— Begin —

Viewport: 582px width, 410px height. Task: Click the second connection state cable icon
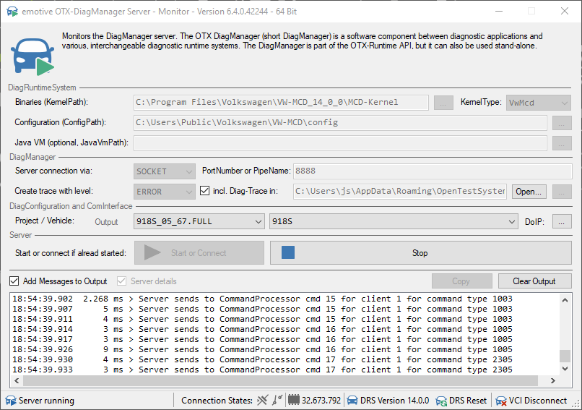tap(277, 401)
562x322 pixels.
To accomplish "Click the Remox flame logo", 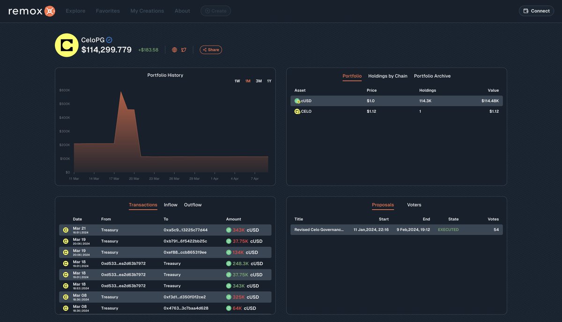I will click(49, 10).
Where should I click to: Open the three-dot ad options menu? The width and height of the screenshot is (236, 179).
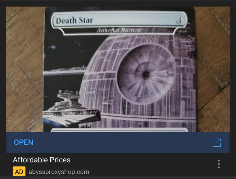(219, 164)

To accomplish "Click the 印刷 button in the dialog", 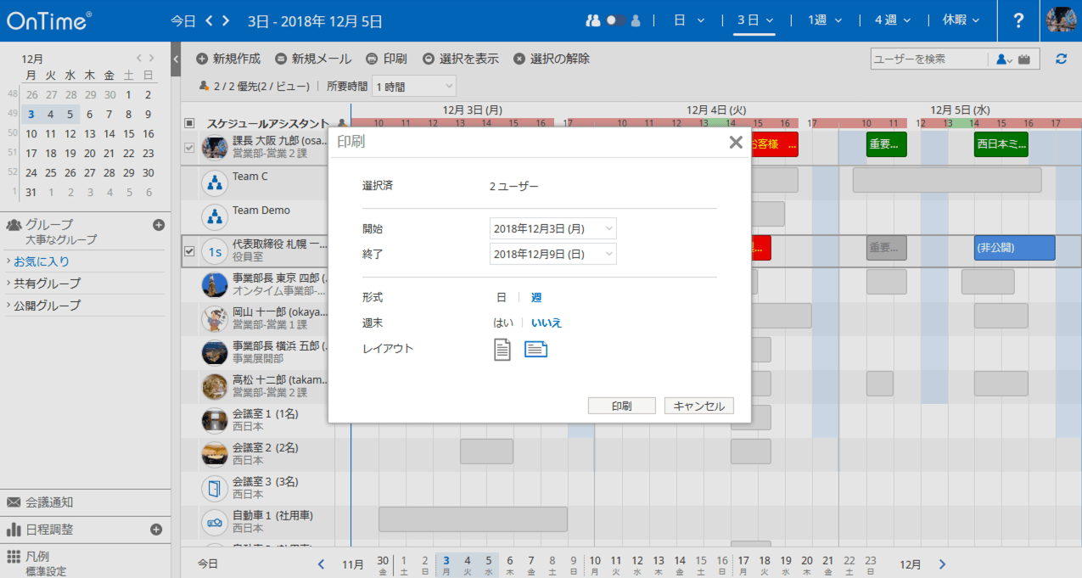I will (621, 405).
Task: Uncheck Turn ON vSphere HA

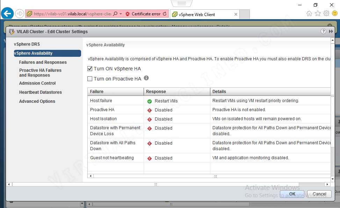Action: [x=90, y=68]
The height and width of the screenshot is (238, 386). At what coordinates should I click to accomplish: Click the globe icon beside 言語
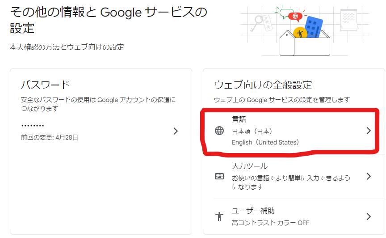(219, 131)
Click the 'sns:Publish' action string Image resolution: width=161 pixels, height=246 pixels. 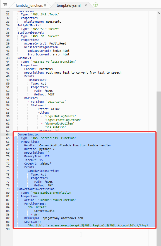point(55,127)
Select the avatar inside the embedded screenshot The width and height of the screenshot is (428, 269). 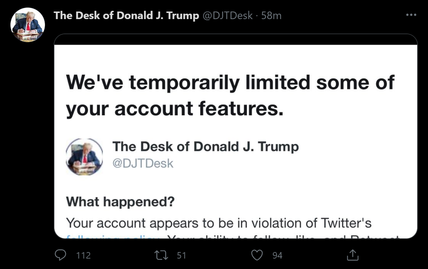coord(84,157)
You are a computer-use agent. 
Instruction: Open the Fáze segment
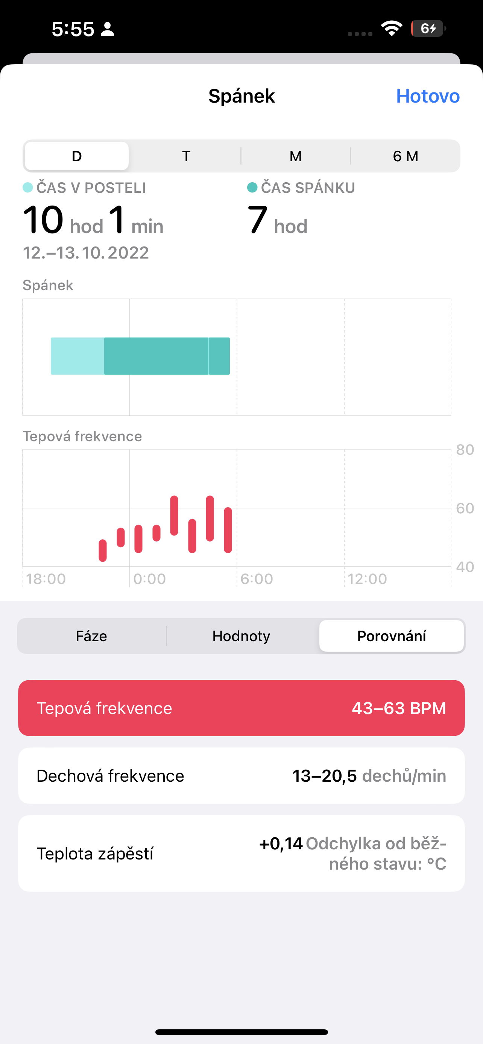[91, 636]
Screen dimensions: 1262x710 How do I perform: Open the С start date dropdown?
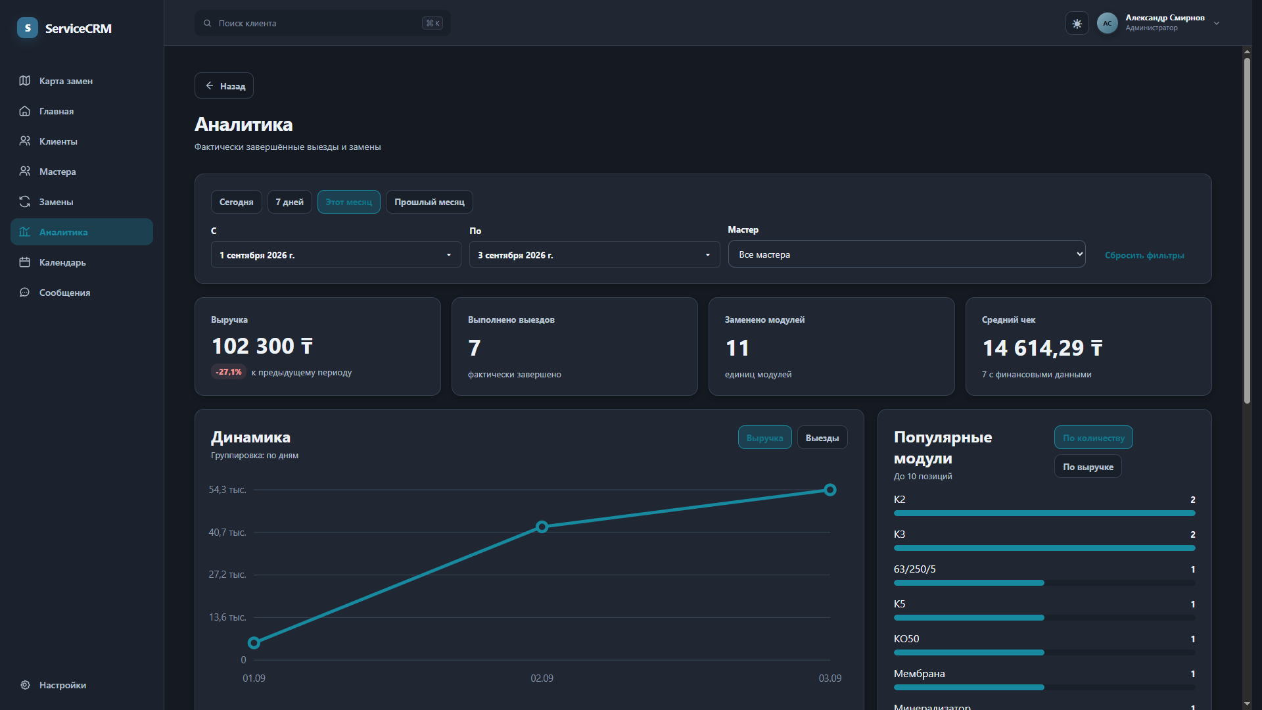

— End —

What you need to do:
Starting at the line that has "You are a computer-use agent." and continuing to the end of the listing, change "segment" to "section", keeping everything else the same. Leave the pictures out of your answer.

Complete response:
You are a computer-use agent. 
Instruction: Open the Fáze section
[91, 636]
Screen dimensions: 1262x710 How do I perform: Open the С start date dropdown?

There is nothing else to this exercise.